Fuzzer: Add an option to preserve imports and exports #7300

kripken · 2025-02-19T00:32:25Z

Normally the fuzzer will add new imports (for the JS stuff we can
call), and new exports as it adds functions. This adds an option to
avoid that, and instead keep the imports and exports fixed. This
is useful when we are used to modify an existing fuzzer's testcase,
as its connection to the JS side should be considered fixed (and it
will run in that fuzzer's JS, not ours).

This is added as

--fuzz-preserve-imports-exports

for wasm-opt.

Diff without whitespace is smaller, as much of the diff in
fuzzing.cpp is to put stuff behind a flag.

tlively · 2025-02-19T21:37:10Z

scripts/fuzz_opt.py

@@ -1749,6 +1748,40 @@ def can_run_on_wasm(self, wasm):
        return not CLOSED_WORLD and all_disallowed(['shared-everything']) and not NANS


+# Test --fuzz-preserve-imports-exports, which never modifies imports or exports.
+class PreserveImportsExports(TestCaseHandler):
+    frequency = 0.1


It seems wasteful to run this even 10% of the time, since it's only testing the fuzzer itself. Can we test this option some other way?

We do similar things for ClusterFuzz. Fuzzing our fuzzing tools is useful I think!

How else would we do it?
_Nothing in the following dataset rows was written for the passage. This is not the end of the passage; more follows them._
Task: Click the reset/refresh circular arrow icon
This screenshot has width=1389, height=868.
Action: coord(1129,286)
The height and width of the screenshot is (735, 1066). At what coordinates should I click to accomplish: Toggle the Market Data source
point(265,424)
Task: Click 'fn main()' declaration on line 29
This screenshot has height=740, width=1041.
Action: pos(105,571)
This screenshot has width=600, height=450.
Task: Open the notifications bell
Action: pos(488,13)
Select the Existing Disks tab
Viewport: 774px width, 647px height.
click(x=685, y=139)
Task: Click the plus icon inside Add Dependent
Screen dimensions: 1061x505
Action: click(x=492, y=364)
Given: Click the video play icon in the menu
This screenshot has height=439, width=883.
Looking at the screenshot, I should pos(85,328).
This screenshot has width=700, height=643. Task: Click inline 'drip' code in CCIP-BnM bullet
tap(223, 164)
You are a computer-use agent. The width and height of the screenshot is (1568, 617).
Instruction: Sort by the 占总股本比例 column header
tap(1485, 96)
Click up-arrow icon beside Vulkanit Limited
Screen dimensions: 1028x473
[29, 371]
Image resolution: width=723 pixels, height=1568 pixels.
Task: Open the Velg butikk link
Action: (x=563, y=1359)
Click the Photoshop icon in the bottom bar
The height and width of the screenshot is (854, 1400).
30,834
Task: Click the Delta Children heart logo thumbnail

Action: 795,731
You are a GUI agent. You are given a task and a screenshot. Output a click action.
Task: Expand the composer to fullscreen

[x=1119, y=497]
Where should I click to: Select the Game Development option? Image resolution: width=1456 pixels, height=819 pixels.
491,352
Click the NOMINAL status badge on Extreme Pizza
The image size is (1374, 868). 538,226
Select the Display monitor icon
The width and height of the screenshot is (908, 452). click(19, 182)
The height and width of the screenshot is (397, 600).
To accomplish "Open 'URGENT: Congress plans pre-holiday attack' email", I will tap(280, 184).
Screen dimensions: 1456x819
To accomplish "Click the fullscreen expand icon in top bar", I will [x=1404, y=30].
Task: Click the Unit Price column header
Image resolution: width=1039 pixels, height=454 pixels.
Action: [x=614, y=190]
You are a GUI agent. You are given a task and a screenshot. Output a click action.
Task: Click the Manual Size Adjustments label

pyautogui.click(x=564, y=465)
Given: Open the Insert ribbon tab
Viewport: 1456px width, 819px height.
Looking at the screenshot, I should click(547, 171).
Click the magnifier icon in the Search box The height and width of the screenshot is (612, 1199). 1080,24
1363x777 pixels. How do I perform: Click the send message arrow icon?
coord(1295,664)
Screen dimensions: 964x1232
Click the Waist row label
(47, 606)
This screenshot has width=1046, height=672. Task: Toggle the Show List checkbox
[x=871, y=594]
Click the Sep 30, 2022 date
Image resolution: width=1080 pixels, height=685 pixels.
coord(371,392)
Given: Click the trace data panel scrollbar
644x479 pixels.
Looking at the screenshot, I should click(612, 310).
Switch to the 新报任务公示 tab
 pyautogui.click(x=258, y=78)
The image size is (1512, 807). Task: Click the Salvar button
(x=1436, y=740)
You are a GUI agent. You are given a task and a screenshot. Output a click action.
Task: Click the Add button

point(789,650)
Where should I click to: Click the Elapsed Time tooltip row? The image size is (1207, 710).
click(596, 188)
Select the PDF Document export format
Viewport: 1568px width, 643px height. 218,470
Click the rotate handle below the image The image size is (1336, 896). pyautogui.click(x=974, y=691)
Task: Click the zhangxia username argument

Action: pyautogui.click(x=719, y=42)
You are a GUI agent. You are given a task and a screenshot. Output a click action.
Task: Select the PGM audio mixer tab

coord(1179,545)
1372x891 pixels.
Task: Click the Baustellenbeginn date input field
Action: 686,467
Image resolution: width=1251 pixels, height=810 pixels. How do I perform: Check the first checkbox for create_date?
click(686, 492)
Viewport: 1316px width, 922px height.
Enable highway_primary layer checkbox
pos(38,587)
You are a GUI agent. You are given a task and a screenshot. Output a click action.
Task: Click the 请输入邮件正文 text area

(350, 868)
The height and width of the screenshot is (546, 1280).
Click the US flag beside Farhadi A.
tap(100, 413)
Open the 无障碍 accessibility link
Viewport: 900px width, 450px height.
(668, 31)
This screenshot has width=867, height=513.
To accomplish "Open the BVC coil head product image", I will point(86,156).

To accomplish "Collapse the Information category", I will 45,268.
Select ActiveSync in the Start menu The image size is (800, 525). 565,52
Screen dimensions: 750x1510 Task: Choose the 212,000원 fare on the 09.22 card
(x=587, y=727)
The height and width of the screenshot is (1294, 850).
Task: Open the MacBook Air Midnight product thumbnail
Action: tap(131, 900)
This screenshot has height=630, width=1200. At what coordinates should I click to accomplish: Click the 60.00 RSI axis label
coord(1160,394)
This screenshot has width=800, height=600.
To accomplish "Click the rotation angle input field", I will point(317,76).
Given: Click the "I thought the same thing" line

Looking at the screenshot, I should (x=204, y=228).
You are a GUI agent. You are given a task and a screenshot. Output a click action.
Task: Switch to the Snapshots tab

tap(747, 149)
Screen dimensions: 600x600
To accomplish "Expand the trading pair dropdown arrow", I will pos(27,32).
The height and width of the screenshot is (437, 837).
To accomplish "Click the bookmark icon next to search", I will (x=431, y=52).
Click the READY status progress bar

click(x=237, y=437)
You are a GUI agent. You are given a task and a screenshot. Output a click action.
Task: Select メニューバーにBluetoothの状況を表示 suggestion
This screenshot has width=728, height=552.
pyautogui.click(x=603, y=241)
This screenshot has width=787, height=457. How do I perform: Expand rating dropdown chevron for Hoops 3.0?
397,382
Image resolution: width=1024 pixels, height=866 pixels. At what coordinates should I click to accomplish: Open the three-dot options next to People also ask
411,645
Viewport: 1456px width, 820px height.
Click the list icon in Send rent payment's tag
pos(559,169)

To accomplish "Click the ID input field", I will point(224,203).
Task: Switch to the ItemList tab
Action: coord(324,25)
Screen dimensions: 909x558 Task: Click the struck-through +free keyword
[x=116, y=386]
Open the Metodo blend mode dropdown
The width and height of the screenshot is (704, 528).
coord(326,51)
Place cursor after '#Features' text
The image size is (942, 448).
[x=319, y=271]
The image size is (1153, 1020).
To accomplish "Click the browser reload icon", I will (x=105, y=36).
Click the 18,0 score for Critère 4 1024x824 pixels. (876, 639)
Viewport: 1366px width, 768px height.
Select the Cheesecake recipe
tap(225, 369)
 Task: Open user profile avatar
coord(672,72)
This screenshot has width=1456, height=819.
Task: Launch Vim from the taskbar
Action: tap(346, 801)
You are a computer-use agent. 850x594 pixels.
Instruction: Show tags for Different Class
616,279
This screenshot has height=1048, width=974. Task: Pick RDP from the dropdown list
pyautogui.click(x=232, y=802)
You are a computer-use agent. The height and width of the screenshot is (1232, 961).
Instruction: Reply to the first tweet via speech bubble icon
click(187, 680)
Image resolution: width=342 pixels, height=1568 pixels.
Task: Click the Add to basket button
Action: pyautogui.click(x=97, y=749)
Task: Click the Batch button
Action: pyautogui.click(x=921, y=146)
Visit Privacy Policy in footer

Doing some deterministic workload will not find more bugs over time. Doing it in some fuzzer on the side will require us to remember to run it, unlike the main fuzzer that I constantly run. But I'm open to more ideas?

I've actually noticed significant slowdowns in the fuzzer due to the fuzzing of the ClusterFuzz fuzzing, so I do think it would be nice to have a general solution here. Maybe an opt-in or opt-out option to fuzz_opt.py like --[no-]fuzz-self or something like that?

Just to check, is that the initial setup? The first time the ClusterFuzz handler runs, it creates the bundle, which takes multiple seconds, unfortunately. But later runs are super-fast. I agree this is annoying when you just want to fuzz 100 iterations, of course.

I'd be fine with an option to skip such handlers. Or some CLI command that lets you pick the fuzzer handlers in a generic way? Right now they are a list in Python...

Note though that these do not just test the fuzzer itself. The ClusterFuzz handler and this new one do generate new shapes of wasm that we don't otherwise see. ClusterFuzz will emit stuff in the wasm that we can't compare to our interpreter, for example, like multiple builds and runs of the wasm. And this new handler will tack on changes to an existing testcase. These things can find actual bugs.

Just to check, is that the initial setup? The first time the ClusterFuzz handler runs, it creates the bundle, which takes multiple seconds, unfortunately. But later runs are super-fast.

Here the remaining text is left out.